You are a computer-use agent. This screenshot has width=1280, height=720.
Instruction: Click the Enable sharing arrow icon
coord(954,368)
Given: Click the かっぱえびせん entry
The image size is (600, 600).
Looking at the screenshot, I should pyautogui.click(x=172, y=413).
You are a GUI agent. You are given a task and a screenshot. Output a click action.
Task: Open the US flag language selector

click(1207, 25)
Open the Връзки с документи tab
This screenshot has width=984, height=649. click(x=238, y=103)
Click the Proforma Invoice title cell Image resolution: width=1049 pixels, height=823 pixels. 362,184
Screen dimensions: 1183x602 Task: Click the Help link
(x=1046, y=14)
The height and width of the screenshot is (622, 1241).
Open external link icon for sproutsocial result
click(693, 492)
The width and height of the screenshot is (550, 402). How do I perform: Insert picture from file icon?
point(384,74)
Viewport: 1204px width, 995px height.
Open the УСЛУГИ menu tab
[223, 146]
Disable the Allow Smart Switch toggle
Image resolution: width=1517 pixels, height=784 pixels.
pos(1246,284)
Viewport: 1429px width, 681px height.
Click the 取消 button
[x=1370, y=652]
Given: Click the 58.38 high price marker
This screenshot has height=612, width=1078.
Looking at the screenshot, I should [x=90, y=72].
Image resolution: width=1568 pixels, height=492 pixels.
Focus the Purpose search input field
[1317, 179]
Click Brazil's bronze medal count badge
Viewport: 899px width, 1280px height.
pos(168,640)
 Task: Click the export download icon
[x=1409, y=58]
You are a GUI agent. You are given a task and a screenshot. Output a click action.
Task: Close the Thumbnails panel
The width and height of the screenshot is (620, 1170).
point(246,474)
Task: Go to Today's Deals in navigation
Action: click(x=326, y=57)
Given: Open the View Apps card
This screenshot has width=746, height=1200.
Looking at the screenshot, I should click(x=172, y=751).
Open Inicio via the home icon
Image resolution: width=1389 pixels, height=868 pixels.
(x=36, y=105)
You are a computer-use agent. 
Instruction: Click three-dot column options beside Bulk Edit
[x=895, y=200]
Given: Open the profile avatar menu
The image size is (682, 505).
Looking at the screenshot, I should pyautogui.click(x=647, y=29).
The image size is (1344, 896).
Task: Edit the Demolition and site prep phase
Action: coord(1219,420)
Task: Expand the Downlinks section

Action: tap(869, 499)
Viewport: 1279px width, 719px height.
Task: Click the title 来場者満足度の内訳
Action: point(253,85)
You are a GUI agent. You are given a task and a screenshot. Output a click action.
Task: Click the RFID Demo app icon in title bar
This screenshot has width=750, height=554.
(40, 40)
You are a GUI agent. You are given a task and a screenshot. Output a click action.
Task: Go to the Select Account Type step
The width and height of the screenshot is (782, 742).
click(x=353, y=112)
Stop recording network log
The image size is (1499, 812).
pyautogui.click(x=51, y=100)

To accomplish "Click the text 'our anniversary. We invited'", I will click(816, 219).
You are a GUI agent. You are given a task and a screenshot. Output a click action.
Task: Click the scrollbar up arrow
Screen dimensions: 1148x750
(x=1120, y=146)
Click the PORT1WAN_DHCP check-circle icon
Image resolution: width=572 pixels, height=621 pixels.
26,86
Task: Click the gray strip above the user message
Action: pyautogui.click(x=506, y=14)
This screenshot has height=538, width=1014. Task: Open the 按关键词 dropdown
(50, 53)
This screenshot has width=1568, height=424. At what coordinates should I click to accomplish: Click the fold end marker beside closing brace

------------

→ **Exercise**
How many lines above contain the word "marker"? Answer with the number alone.

→ **Exercise output**
2